▶ _Exercise aim_
Repeat the rows below line for line, without changing anything.

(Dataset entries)
--------------------------------------------------
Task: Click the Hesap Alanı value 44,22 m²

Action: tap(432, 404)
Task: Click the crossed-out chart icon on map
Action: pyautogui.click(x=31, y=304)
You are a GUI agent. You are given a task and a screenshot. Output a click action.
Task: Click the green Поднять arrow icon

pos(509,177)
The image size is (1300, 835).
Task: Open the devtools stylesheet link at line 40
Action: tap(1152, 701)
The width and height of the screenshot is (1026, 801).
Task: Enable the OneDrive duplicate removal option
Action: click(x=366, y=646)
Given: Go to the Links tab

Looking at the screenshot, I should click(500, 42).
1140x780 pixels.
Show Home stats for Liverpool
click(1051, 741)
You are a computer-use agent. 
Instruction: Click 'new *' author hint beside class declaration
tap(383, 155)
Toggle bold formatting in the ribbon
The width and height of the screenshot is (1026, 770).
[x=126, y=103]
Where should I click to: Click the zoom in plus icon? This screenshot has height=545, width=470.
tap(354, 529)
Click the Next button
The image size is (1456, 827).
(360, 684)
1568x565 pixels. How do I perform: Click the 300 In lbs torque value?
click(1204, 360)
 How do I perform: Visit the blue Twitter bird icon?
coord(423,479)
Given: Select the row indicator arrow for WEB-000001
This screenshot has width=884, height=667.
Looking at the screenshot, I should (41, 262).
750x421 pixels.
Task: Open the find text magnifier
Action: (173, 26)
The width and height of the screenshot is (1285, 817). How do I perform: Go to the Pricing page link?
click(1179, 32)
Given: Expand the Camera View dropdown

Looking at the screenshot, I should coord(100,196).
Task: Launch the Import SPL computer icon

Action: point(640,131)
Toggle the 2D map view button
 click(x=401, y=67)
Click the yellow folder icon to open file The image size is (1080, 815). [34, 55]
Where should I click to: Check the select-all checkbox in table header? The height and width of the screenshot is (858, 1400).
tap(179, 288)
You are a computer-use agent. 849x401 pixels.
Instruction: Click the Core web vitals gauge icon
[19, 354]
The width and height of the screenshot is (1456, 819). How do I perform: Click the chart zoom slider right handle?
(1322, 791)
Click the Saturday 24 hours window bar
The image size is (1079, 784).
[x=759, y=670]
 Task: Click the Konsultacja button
--------------------------------------------------
▶ _In response_
Task: Click the Hesap Alanı value 44,22 m²

Action: tap(432, 404)
Task: Click the crossed-out chart icon on map
Action: pyautogui.click(x=31, y=304)
You are a GUI agent. You are given a task and a screenshot. Output a click action.
Task: Click the green Поднять arrow icon

pos(509,177)
The image size is (1300, 835).
Task: Open the devtools stylesheet link at line 40
Action: tap(1152, 701)
The width and height of the screenshot is (1026, 801).
Task: Enable the OneDrive duplicate removal option
Action: click(x=366, y=646)
Given: Go to the Links tab

Looking at the screenshot, I should click(500, 42).
1140x780 pixels.
Show Home stats for Liverpool
click(1051, 741)
You are a computer-use agent. 
Instruction: Click 'new *' author hint beside class declaration
tap(383, 155)
Toggle bold formatting in the ribbon
The width and height of the screenshot is (1026, 770).
[x=126, y=103]
Where should I click to: Click the zoom in plus icon? This screenshot has height=545, width=470.
tap(354, 529)
Click the Next button
The image size is (1456, 827).
(360, 684)
1568x565 pixels. How do I perform: Click the 300 In lbs torque value?
click(1204, 360)
 How do I perform: Visit the blue Twitter bird icon?
coord(423,479)
Given: Select the row indicator arrow for WEB-000001
This screenshot has width=884, height=667.
Looking at the screenshot, I should (41, 262).
750x421 pixels.
Task: Open the find text magnifier
Action: (173, 26)
The width and height of the screenshot is (1285, 817). How do I perform: Go to the Pricing page link?
click(1179, 32)
Given: Expand the Camera View dropdown

Looking at the screenshot, I should coord(100,196).
Task: Launch the Import SPL computer icon

Action: point(640,131)
Toggle the 2D map view button
 click(x=401, y=67)
Click the yellow folder icon to open file The image size is (1080, 815). [34, 55]
Where should I click to: Check the select-all checkbox in table header? The height and width of the screenshot is (858, 1400).
tap(179, 288)
You are a computer-use agent. 849x401 pixels.
Instruction: Click the Core web vitals gauge icon
[19, 354]
The width and height of the screenshot is (1456, 819). How do I perform: Click the chart zoom slider right handle?
(1322, 791)
Click the Saturday 24 hours window bar
The image size is (1079, 784).
[x=759, y=670]
 Task: Click the Konsultacja button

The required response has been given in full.